Exercise directions
Give back the data below exactly as it was given.

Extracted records
......

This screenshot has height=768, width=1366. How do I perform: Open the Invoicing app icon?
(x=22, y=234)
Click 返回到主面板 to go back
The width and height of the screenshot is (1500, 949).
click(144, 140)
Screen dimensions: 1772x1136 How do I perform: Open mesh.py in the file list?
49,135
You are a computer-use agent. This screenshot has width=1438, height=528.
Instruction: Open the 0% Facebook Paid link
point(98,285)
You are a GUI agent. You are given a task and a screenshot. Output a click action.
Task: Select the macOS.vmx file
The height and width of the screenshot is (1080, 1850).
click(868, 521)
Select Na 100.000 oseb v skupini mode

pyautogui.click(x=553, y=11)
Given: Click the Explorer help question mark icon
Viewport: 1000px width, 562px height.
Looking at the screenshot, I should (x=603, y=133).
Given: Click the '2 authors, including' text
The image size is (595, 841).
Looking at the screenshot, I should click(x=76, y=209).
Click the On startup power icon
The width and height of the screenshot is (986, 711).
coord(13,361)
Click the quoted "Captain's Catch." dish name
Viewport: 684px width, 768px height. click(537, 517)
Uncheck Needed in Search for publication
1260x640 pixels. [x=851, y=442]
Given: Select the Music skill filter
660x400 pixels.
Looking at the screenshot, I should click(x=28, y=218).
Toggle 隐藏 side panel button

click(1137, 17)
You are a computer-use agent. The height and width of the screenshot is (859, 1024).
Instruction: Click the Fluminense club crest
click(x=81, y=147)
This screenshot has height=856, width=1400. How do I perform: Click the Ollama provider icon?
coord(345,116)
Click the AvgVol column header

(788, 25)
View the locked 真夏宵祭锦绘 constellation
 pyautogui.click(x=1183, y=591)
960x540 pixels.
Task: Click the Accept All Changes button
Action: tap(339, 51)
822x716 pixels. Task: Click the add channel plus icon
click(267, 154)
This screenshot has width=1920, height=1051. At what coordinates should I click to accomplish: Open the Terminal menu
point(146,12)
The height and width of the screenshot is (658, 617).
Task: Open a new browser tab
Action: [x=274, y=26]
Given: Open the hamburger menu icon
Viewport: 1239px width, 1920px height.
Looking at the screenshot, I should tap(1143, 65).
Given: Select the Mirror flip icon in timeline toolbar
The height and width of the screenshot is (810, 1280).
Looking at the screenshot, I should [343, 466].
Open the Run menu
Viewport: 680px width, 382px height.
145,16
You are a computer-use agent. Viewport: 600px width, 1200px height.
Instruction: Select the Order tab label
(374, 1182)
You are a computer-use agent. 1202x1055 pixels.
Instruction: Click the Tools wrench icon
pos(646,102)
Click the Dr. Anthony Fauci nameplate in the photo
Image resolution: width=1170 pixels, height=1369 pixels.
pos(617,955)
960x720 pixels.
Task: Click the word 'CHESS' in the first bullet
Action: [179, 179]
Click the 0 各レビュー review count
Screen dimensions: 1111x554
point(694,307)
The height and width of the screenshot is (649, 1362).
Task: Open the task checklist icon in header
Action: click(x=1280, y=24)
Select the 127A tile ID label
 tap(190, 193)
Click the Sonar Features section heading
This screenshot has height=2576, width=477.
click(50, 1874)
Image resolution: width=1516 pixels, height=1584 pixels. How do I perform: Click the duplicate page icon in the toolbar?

......

Result
This screenshot has height=768, width=1366. How do I perform: Open the Invoicing app icon?
(x=22, y=234)
Click 返回到主面板 to go back
The width and height of the screenshot is (1500, 949).
click(144, 140)
Screen dimensions: 1772x1136 How do I perform: Open mesh.py in the file list?
49,135
You are a computer-use agent. This screenshot has width=1438, height=528.
Instruction: Open the 0% Facebook Paid link
point(98,285)
You are a GUI agent. You are given a task and a screenshot. Output a click action.
Task: Select the macOS.vmx file
The height and width of the screenshot is (1080, 1850).
click(868, 521)
Select Na 100.000 oseb v skupini mode

pyautogui.click(x=553, y=11)
Given: Click the Explorer help question mark icon
Viewport: 1000px width, 562px height.
Looking at the screenshot, I should (x=603, y=133).
Given: Click the '2 authors, including' text
The image size is (595, 841).
Looking at the screenshot, I should click(x=76, y=209).
Click the On startup power icon
The width and height of the screenshot is (986, 711).
coord(13,361)
Click the quoted "Captain's Catch." dish name
Viewport: 684px width, 768px height. click(537, 517)
Uncheck Needed in Search for publication
1260x640 pixels. [x=851, y=442]
Given: Select the Music skill filter
660x400 pixels.
Looking at the screenshot, I should click(x=28, y=218).
Toggle 隐藏 side panel button

click(1137, 17)
You are a computer-use agent. The height and width of the screenshot is (859, 1024).
Instruction: Click the Fluminense club crest
click(x=81, y=147)
This screenshot has height=856, width=1400. How do I perform: Click the Ollama provider icon?
coord(345,116)
Click the AvgVol column header

(788, 25)
View the locked 真夏宵祭锦绘 constellation
 pyautogui.click(x=1183, y=591)
960x540 pixels.
Task: Click the Accept All Changes button
Action: tap(339, 51)
822x716 pixels. Task: Click the add channel plus icon
click(267, 154)
This screenshot has width=1920, height=1051. At what coordinates should I click to accomplish: Open the Terminal menu
point(146,12)
The height and width of the screenshot is (658, 617).
Task: Open a new browser tab
Action: [x=274, y=26]
Given: Open the hamburger menu icon
Viewport: 1239px width, 1920px height.
Looking at the screenshot, I should tap(1143, 65).
Given: Select the Mirror flip icon in timeline toolbar
The height and width of the screenshot is (810, 1280).
Looking at the screenshot, I should [343, 466].
Open the Run menu
Viewport: 680px width, 382px height.
145,16
You are a computer-use agent. Viewport: 600px width, 1200px height.
Instruction: Select the Order tab label
(374, 1182)
You are a computer-use agent. 1202x1055 pixels.
Instruction: Click the Tools wrench icon
pos(646,102)
Click the Dr. Anthony Fauci nameplate in the photo
Image resolution: width=1170 pixels, height=1369 pixels.
pos(617,955)
960x720 pixels.
Task: Click the word 'CHESS' in the first bullet
Action: [179, 179]
Click the 0 各レビュー review count
Screen dimensions: 1111x554
point(694,307)
The height and width of the screenshot is (649, 1362).
Task: Open the task checklist icon in header
Action: click(x=1280, y=24)
Select the 127A tile ID label
 tap(190, 193)
Click the Sonar Features section heading
This screenshot has height=2576, width=477.
click(50, 1874)
Image resolution: width=1516 pixels, height=1584 pixels. How do I perform: Click the duplicate page icon in the toolbar?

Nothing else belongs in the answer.